■ What the task asks:
In the material below, find the line with "You are a computer-use" and the line with "Instruction: Click the", then output those two lines and every line between them, exactly.

■ Material provided:

----

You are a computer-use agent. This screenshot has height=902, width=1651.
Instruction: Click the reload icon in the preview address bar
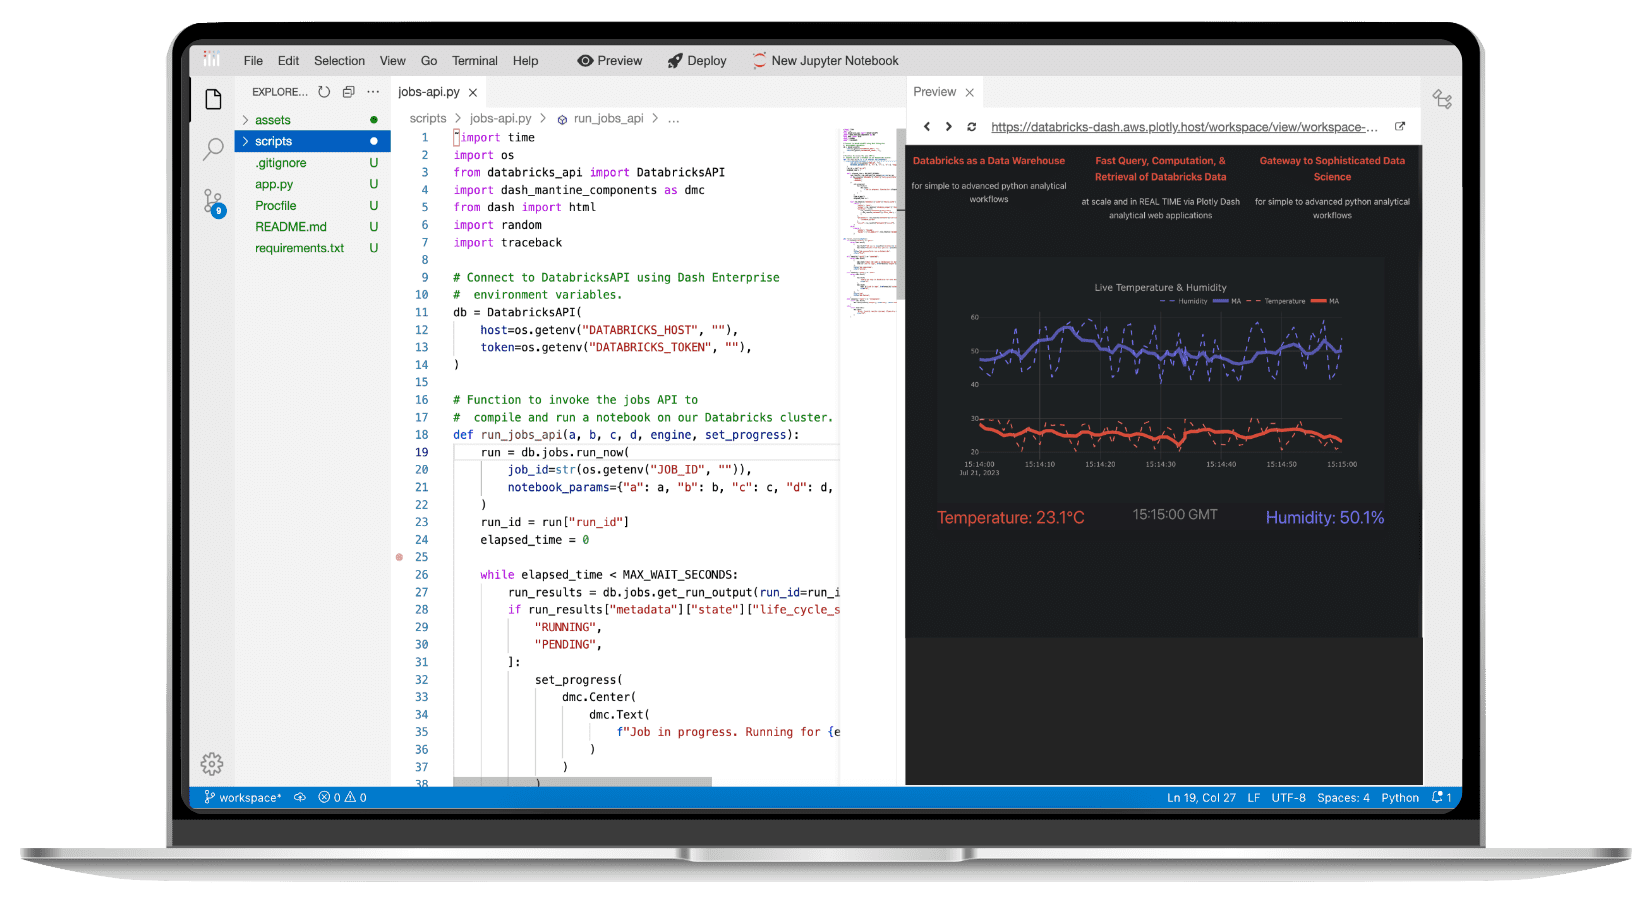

----

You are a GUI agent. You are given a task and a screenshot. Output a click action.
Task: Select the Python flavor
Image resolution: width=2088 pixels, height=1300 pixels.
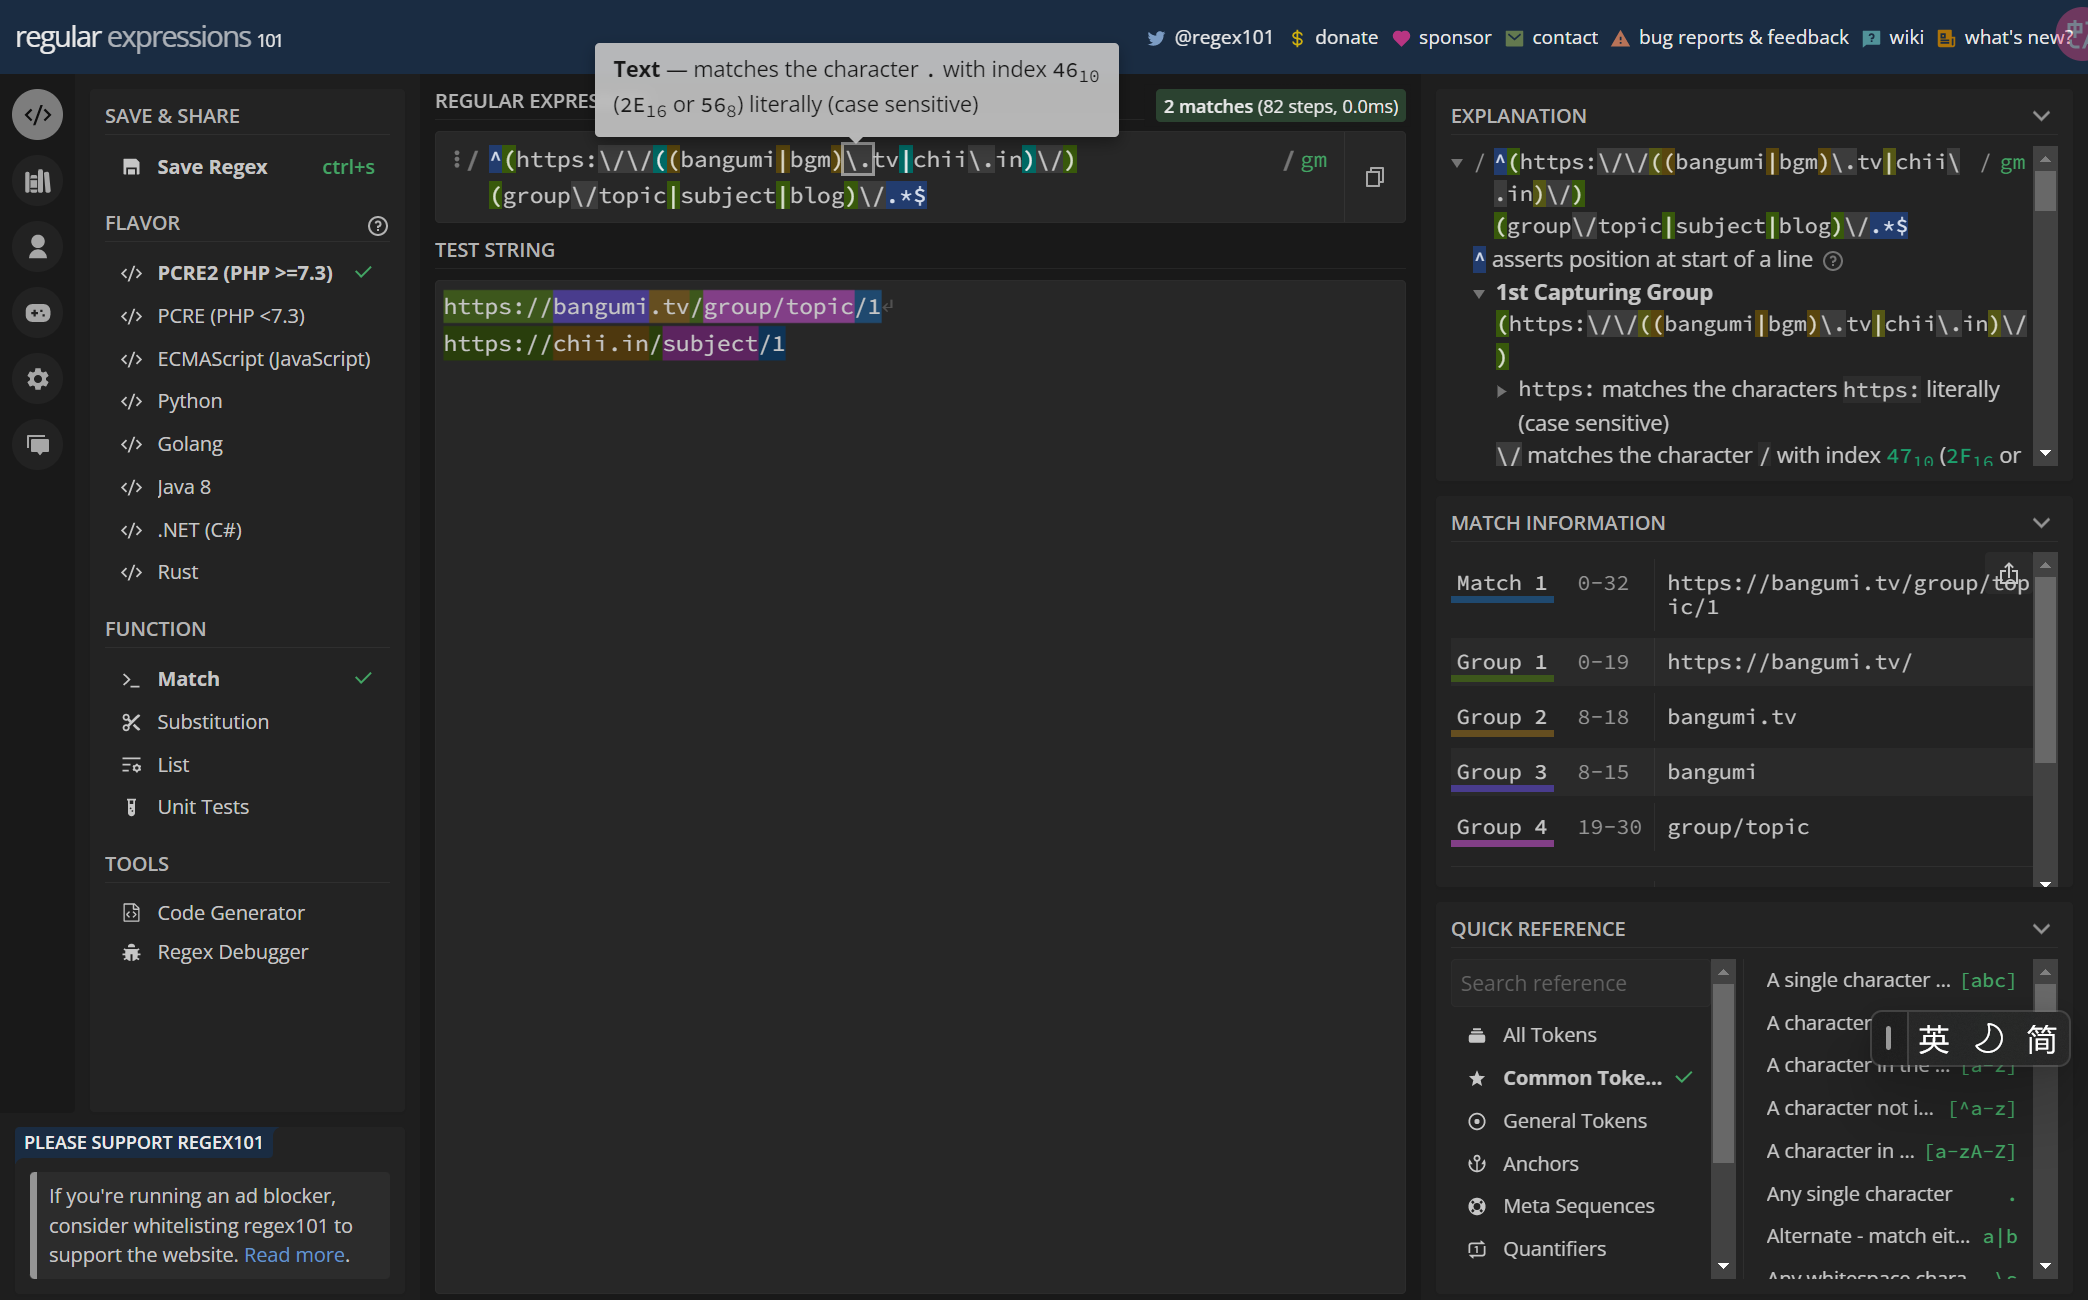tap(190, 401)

----

■ Task response:
You are a computer-use agent. This screenshot has height=902, width=1651.
Instruction: Click the reload icon in the preview address bar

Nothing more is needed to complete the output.